Original languageEnglish
Pages (from-to)334-342
Number of pages9
JournalJournal of Affective Disorders
Volume166
DOIs
PublishedSep 2014

King's Authors

Abstract

Background: The natural history of treatment-resistant depression (TRD) is poor, with high rates of chronicity and recurrence. We describe longer-term symptomatic and functional outcome following multimoclal intensive inpatient treatment for TRD.

Methods: Symptomatic and functional outcomes were assessed in 71 participants (unipolar, n=51; bipolar, n=20) with severe TRD previously treated at a specialist inpatient unit a median of 34 months (lQR 19-52) post discharge. We looked at outcomes in defined subgroups (unipolar, bipolar and psychotic) and at symptom clusters to see whether certain aspects of depression were more resistant to treatment than others.
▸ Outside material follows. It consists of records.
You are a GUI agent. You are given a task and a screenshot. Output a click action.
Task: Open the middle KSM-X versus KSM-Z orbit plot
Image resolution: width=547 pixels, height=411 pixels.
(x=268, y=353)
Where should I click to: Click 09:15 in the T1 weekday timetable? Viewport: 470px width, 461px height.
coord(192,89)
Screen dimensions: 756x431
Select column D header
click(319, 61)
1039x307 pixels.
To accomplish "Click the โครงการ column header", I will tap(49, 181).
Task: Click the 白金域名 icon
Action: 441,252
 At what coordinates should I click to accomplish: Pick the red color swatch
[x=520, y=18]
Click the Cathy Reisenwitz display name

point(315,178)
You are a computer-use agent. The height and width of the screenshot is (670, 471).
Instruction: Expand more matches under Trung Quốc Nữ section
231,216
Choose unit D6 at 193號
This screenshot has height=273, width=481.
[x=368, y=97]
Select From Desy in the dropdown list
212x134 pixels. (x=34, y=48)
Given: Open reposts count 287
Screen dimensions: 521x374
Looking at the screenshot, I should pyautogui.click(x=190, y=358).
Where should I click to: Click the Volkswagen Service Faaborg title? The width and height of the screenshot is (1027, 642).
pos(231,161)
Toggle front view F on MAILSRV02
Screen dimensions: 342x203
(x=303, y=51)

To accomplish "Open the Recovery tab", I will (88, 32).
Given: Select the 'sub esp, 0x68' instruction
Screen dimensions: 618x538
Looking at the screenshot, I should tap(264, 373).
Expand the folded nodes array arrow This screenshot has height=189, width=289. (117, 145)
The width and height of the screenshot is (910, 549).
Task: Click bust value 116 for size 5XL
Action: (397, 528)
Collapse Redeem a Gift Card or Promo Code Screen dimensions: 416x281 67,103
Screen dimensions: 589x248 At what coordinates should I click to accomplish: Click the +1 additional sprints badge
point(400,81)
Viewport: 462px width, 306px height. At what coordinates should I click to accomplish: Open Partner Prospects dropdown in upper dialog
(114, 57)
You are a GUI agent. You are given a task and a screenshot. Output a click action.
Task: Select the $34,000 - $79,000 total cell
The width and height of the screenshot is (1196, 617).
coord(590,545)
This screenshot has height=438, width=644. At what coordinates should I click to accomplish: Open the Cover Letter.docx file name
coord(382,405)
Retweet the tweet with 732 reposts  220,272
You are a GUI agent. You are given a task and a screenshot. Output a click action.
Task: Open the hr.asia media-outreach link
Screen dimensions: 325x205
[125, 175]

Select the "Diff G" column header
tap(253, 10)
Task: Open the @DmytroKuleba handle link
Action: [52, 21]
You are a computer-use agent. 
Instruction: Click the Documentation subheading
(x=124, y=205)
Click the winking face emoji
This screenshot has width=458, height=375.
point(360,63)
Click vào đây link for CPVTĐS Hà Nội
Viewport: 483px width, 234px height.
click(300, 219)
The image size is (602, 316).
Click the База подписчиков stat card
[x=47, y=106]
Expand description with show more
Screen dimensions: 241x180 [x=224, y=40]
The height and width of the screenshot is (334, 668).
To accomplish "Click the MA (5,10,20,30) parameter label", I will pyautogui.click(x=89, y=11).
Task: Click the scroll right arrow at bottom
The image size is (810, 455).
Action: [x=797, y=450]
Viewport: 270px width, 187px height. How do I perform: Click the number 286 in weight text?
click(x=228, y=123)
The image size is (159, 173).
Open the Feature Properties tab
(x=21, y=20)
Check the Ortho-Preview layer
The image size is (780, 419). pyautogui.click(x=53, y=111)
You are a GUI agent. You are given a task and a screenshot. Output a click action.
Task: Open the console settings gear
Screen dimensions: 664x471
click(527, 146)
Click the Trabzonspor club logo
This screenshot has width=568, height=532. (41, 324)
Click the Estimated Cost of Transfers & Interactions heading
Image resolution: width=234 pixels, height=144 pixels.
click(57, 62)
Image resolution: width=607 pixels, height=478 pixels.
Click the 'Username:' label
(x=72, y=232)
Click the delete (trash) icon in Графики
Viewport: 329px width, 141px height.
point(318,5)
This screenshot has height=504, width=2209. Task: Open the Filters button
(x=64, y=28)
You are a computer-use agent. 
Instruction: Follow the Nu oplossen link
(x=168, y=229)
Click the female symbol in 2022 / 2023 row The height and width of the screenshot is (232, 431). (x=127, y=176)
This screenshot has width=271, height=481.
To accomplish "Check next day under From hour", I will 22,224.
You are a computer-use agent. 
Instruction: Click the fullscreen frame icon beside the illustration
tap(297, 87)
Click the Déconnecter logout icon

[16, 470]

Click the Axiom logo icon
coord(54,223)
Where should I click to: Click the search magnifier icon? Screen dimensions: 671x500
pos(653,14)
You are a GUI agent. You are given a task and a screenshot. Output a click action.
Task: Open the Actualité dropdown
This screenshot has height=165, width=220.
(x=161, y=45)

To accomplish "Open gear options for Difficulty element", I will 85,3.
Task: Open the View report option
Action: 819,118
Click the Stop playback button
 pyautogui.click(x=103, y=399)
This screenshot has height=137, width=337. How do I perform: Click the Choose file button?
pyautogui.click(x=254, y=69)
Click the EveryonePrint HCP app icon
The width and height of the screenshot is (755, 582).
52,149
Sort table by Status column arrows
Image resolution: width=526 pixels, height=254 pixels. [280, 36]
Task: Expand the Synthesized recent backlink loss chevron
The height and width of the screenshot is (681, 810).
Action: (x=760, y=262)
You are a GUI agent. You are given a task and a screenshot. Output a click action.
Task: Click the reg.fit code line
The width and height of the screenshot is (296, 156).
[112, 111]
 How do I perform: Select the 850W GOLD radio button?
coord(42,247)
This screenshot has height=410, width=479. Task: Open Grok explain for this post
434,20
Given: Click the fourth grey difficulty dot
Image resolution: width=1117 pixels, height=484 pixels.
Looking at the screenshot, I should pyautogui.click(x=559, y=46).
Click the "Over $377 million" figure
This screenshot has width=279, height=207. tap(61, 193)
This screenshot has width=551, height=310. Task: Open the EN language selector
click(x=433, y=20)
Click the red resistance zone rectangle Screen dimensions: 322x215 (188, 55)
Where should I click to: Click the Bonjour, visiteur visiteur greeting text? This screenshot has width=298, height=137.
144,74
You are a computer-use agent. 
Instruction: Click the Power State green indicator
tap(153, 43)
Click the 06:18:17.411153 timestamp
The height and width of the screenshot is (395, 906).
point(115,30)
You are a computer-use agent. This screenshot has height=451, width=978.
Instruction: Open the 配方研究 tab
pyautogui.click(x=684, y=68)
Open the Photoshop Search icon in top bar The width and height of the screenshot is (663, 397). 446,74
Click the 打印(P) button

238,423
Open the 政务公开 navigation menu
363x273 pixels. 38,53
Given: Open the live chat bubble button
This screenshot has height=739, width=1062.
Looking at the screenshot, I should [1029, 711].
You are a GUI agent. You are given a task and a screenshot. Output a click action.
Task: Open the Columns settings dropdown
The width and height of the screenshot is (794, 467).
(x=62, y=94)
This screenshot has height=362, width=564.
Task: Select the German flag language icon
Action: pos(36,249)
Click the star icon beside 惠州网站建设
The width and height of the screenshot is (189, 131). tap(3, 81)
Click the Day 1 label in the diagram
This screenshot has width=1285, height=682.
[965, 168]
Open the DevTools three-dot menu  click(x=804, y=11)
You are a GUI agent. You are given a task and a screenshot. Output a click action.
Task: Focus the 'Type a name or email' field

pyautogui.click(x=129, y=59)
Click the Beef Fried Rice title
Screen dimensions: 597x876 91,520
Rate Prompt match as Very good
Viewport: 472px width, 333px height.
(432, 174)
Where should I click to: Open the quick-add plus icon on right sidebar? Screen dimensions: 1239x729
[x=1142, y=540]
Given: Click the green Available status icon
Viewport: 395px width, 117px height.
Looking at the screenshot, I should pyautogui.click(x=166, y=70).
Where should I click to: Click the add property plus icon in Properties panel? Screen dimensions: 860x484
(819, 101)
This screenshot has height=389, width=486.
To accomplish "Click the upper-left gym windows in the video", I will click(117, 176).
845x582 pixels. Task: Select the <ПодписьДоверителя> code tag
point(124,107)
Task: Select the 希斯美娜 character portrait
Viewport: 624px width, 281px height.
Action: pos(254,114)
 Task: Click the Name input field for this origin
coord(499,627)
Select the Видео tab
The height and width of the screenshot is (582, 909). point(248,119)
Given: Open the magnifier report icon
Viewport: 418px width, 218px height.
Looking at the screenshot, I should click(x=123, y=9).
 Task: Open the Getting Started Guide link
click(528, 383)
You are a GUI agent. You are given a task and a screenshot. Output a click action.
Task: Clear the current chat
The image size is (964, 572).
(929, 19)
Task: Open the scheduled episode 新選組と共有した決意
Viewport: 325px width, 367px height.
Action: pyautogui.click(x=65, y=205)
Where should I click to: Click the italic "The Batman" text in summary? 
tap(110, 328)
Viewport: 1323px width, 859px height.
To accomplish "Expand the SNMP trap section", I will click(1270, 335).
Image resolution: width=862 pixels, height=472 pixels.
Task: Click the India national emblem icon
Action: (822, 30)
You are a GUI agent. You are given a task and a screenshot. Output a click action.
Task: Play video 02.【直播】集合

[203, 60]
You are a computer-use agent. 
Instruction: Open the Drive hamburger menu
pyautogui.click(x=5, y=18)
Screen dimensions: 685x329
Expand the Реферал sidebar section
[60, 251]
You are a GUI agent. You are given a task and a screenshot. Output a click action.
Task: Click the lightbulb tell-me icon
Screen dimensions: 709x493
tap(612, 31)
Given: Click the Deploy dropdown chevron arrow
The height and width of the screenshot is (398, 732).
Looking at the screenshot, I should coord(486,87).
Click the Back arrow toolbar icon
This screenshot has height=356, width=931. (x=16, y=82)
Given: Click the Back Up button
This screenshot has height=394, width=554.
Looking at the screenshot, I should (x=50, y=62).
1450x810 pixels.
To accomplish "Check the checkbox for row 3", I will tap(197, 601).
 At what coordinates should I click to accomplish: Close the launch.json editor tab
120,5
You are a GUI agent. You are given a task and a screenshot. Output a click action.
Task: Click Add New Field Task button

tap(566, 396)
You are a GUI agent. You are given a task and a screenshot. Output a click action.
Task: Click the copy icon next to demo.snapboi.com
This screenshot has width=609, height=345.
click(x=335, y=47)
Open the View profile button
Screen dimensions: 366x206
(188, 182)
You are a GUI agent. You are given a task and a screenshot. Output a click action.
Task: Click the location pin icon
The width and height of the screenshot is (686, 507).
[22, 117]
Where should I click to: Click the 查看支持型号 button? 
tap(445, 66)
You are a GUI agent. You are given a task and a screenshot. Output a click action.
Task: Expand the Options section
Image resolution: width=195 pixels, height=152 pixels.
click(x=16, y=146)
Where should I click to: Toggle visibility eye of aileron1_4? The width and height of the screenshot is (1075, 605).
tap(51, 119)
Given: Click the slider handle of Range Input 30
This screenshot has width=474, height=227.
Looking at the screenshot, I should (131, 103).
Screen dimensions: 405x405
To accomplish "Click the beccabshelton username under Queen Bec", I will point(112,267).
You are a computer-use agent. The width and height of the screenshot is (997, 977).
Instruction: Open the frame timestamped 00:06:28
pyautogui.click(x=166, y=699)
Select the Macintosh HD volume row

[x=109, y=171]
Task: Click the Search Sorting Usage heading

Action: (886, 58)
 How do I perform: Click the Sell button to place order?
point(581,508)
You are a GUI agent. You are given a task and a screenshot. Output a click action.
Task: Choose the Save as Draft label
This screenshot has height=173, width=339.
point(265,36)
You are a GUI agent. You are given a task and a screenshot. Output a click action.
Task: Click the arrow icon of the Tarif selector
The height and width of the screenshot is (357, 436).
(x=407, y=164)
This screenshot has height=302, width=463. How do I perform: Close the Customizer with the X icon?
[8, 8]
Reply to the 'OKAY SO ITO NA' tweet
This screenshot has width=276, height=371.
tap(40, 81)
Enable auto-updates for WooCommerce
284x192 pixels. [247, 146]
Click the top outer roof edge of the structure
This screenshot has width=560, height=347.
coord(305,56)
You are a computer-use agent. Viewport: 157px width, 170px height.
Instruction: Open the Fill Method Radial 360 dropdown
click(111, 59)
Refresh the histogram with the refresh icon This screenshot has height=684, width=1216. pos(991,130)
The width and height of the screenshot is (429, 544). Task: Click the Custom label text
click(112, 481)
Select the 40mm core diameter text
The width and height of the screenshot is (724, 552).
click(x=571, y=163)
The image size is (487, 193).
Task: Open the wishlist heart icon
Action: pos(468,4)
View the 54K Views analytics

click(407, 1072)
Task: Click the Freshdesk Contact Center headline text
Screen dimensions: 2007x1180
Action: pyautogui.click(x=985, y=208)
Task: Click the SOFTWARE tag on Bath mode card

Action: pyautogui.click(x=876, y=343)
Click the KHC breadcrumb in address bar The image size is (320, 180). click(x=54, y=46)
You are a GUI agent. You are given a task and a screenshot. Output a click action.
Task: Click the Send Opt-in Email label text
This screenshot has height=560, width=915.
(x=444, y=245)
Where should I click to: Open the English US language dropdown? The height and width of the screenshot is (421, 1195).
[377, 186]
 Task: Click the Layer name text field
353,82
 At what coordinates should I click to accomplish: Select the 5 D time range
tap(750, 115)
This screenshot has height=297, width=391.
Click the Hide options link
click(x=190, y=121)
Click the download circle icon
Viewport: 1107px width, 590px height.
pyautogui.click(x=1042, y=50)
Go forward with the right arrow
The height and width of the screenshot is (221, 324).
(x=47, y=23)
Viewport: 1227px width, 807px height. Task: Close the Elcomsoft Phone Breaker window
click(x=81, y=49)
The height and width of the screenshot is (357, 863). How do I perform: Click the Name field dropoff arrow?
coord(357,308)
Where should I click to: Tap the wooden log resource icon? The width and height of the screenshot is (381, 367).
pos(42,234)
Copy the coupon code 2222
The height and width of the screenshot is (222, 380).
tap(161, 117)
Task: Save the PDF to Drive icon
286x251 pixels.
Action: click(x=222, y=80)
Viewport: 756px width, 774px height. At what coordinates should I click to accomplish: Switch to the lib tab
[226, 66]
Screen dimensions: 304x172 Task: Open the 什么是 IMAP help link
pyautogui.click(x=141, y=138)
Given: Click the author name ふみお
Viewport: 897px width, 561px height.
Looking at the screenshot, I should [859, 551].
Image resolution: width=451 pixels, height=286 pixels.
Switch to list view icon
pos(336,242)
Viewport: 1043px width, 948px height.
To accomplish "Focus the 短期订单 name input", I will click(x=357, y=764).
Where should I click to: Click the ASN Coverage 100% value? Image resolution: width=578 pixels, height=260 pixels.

Results: Symptomatic improvement during the admission was maintained at follow up: HDRS21 scores fell from admission (median 22; lQR 19-25) to discharge (median 12; lQR 7-16) and follow-up (median 10; lQR 4-18). Overall, two-thirds of patients were judged to have a good long-term outcome, while half remained in full remission at follow-up. Outcomes were more favourable in bipolar patients, patients without a history of psychosis and patients who were discharged in remission, although a minority of responders at discharge no longer met response criteria at follow up, and conversely some patients discharged as non-responders did subsequently respond. Non-remitting depression was characterised by three main factors; anxiety, cognitive difficulties and sleep disturbance. Those who remitted had better functional outcomes as did those who had experienced a more sustained response to treatment whilst inpatients. Quality of life was poor for those who did not respond to the treatment package.

Limitations: Variable follow-up length.

Conclusions: This difficult-to-treat population gained long-term benefits from multidisciplinary inpatient treatment. Treatment to remission was associated with more favourable outcomes. Non responsive depression was characterised by specific symptom clusters that might be amenable to more targeted treatments.